• **TASK STATEMENT**: Everything from the line containing "The image size is (845, 574)." down to the last line below should be set down exactly, and only that, without the pictures.
******
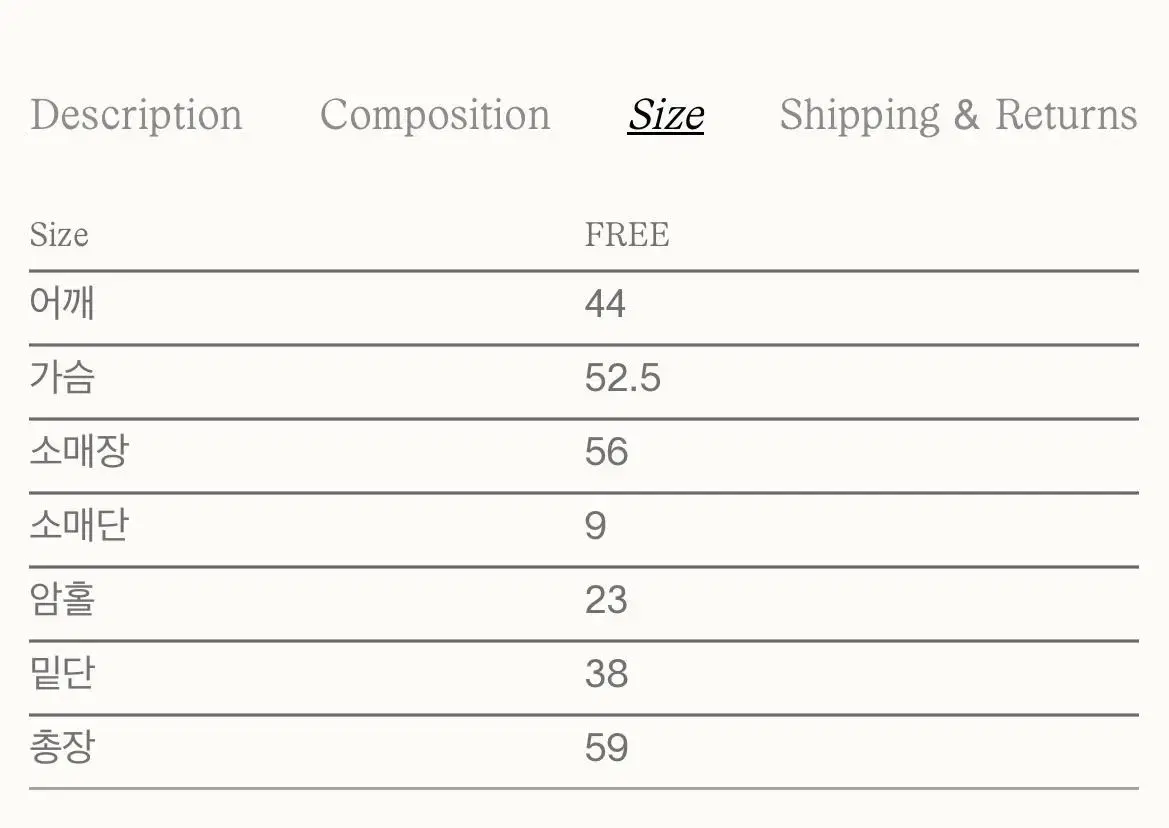The image size is (1169, 828).
Task: Click the total length value 59
Action: 606,747
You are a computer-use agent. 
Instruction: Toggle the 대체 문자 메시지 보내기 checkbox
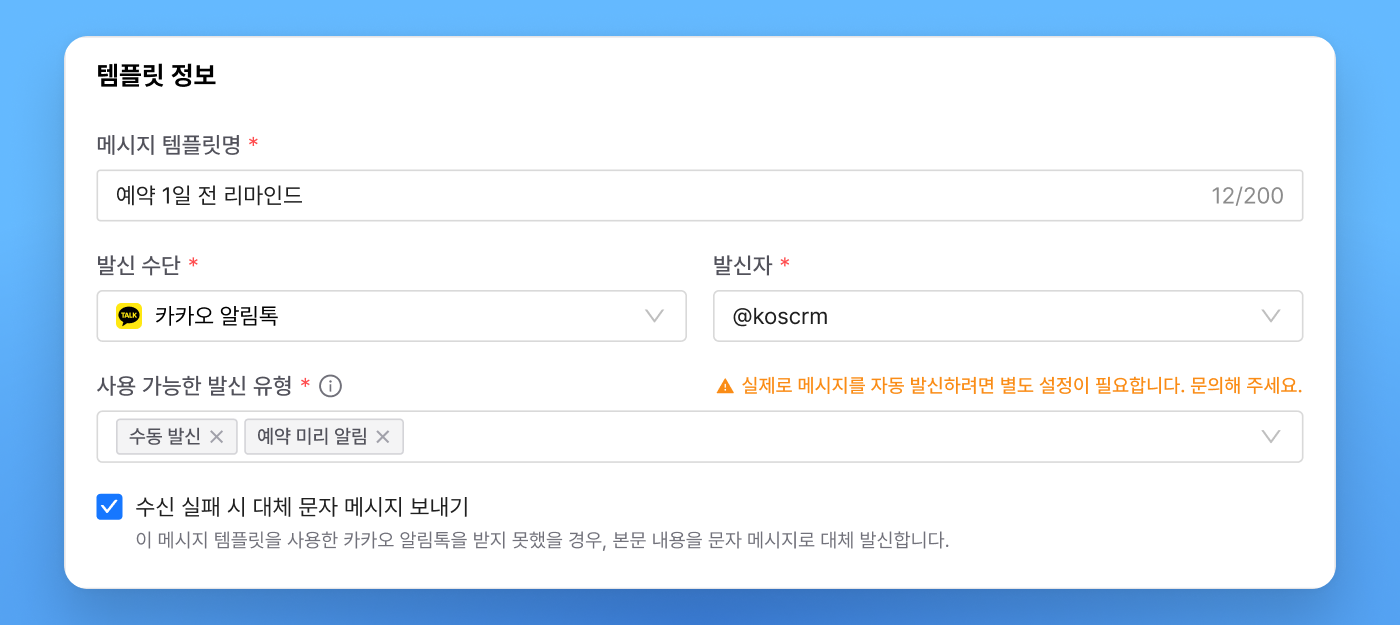tap(110, 506)
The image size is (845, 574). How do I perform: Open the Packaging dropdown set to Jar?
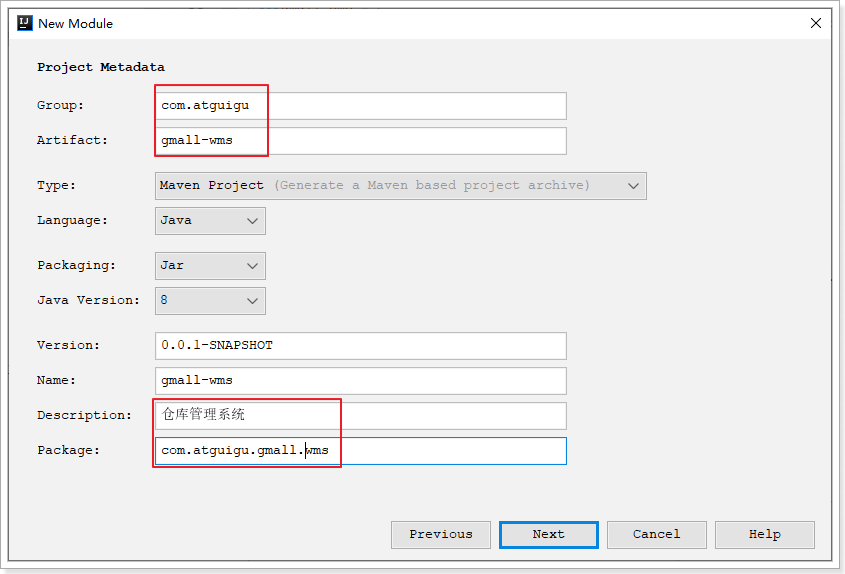pyautogui.click(x=210, y=266)
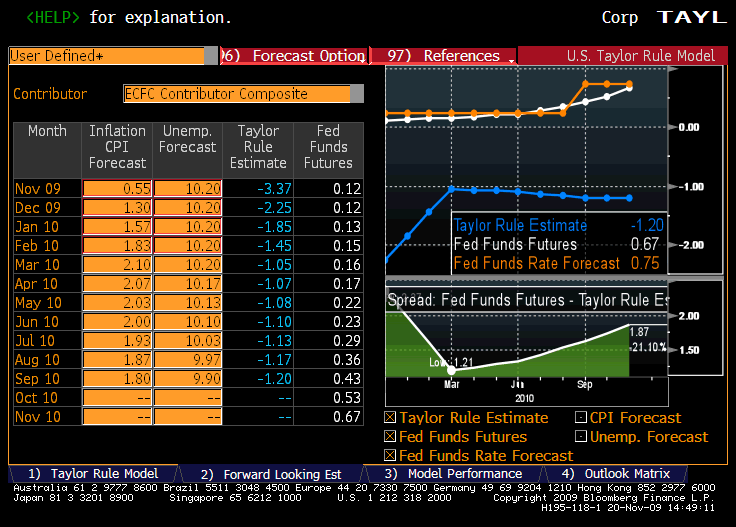The image size is (736, 527).
Task: Click the Taylor Rule Estimate column header
Action: 258,147
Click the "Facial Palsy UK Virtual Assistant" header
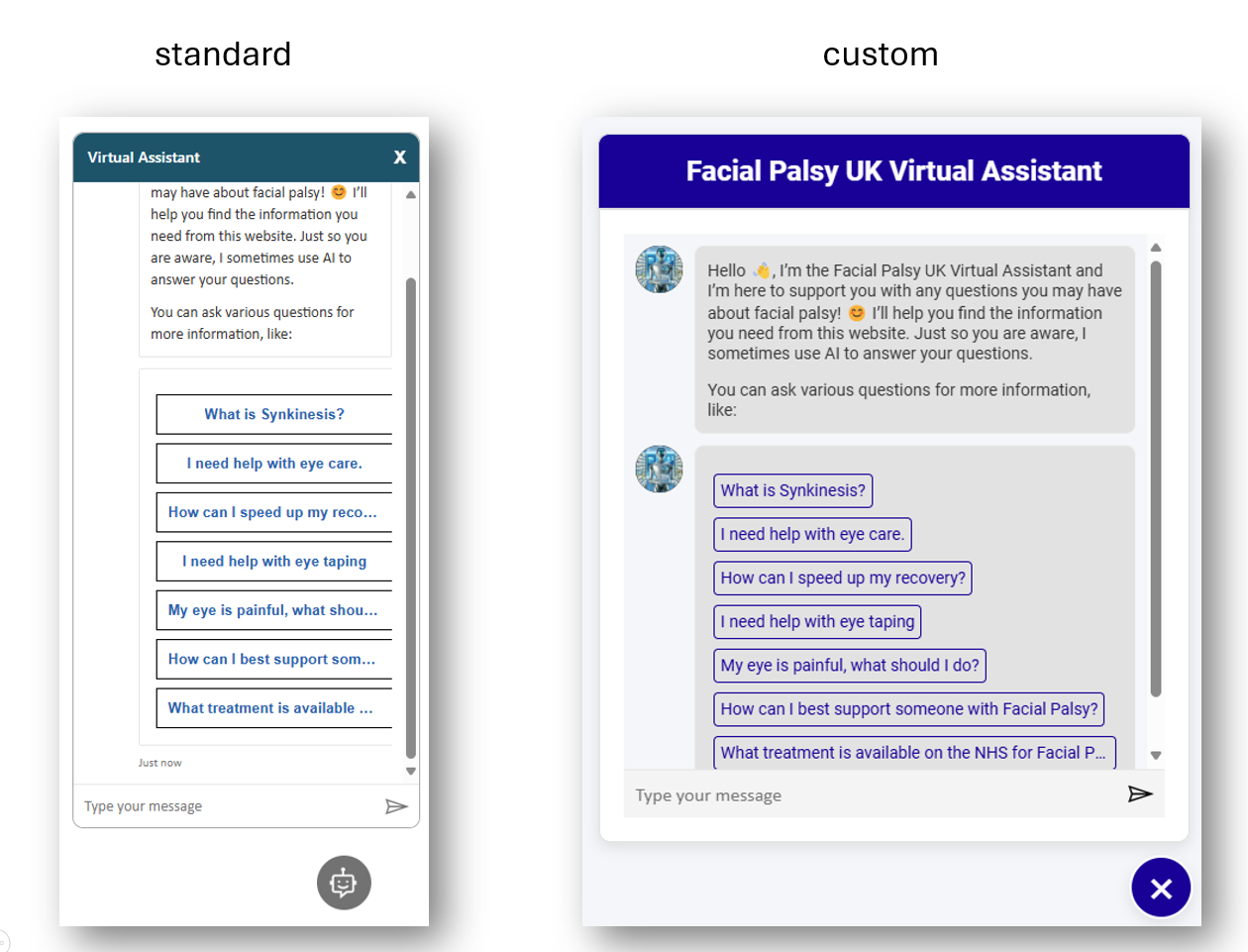This screenshot has width=1248, height=952. tap(893, 170)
******
• **YOUR RESPONSE**:
The image size is (845, 574). How do I perform: Open the Packaging dropdown set to Jar?
pyautogui.click(x=210, y=266)
The image size is (736, 527).
Task: Click the Taylor Rule Estimate column header
Action: 258,147
Click the "Facial Palsy UK Virtual Assistant" header
This screenshot has width=1248, height=952. tap(893, 170)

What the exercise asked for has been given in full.